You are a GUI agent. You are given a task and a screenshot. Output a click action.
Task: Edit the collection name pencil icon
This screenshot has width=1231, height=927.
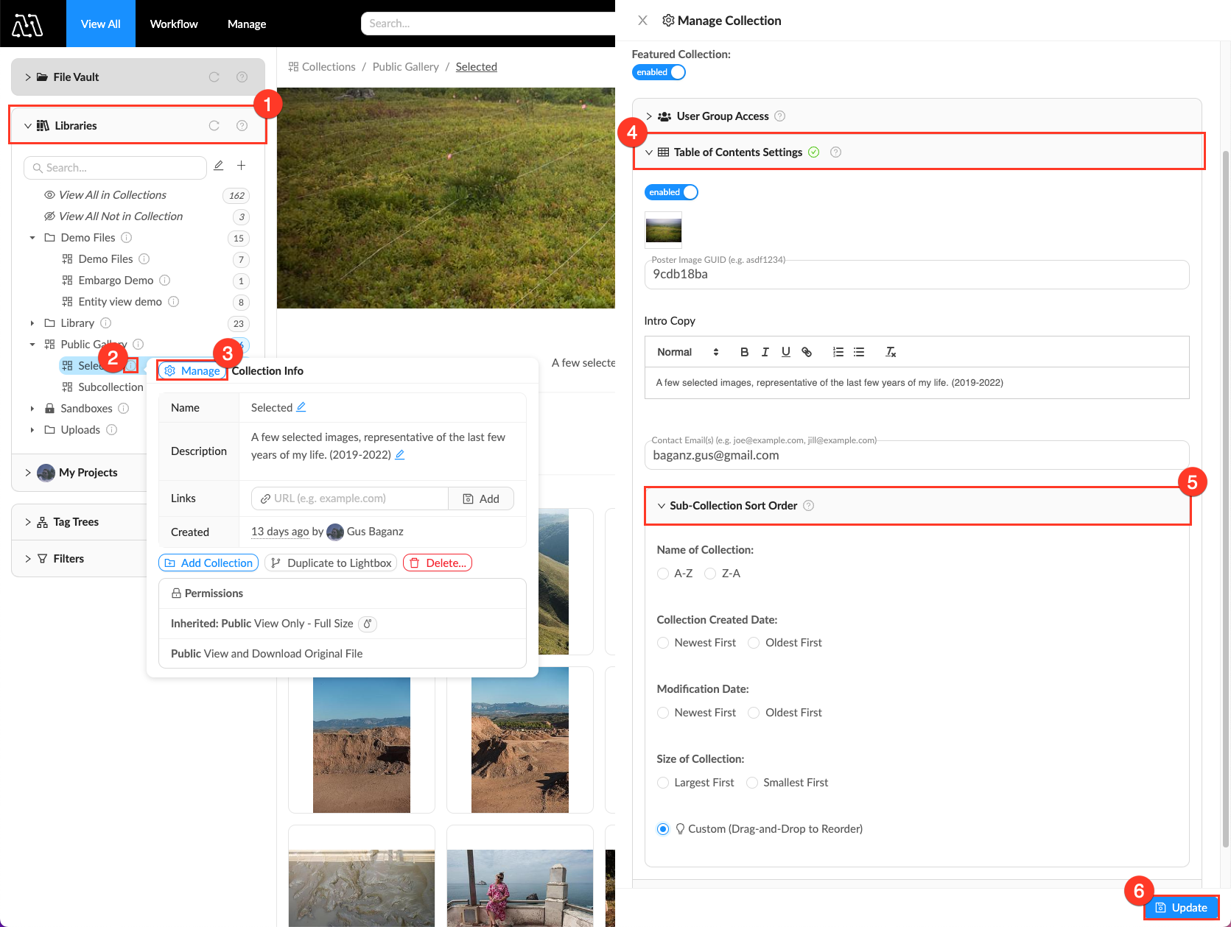(x=301, y=407)
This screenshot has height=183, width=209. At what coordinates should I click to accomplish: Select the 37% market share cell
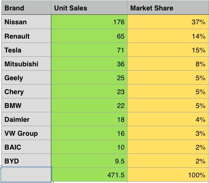168,22
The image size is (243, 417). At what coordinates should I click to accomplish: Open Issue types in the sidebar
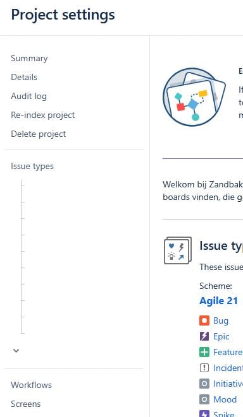tap(32, 166)
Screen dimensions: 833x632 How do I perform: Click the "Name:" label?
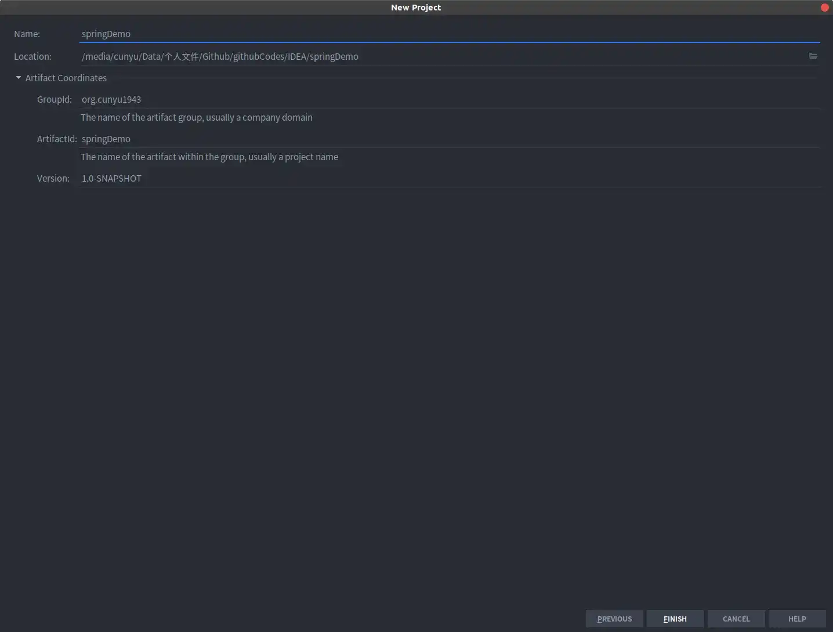27,34
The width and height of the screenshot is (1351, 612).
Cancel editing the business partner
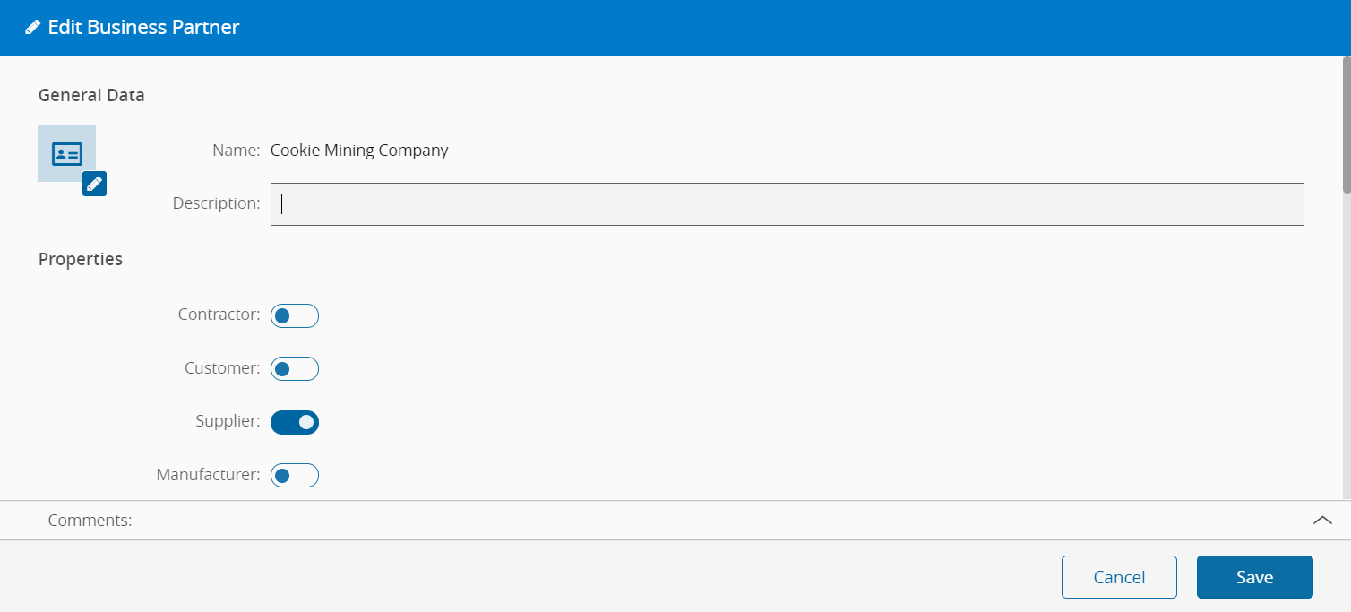[1119, 577]
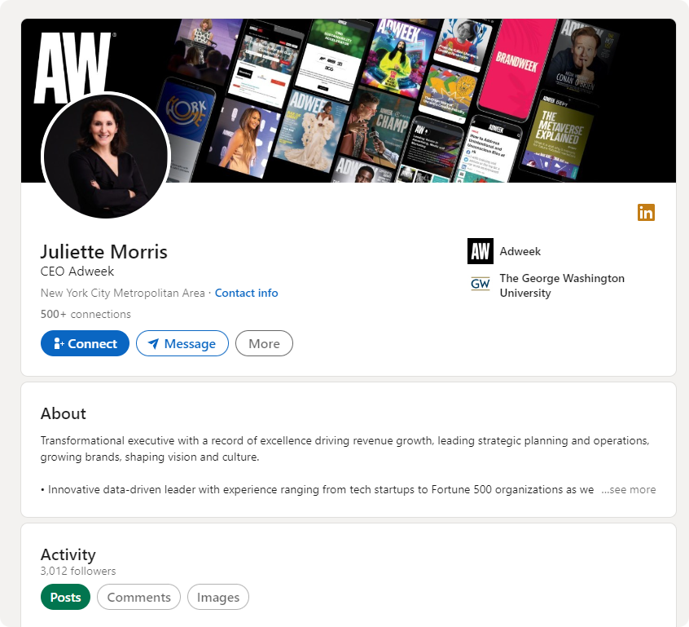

□ □ □ □ □

▶ [Task directions]
Omit the pictures and give the material again, exactly and in full.

▶ [Result for this task]
You are a GUI agent. You are given a task and a screenshot. Output a click action.
Task: Edit the collection name pencil icon
This screenshot has width=1231, height=927.
(x=301, y=407)
This screenshot has height=183, width=209. At what coordinates should I click to accomplish: Select the 37% market share cell
168,22
The image size is (243, 417). At what coordinates should I click to accomplish: Open Issue types in the sidebar
tap(32, 166)
Screen dimensions: 833x632 How do I perform: Click the "Name:" label?
27,34
The width and height of the screenshot is (1351, 612).
Cancel editing the business partner
[1119, 577]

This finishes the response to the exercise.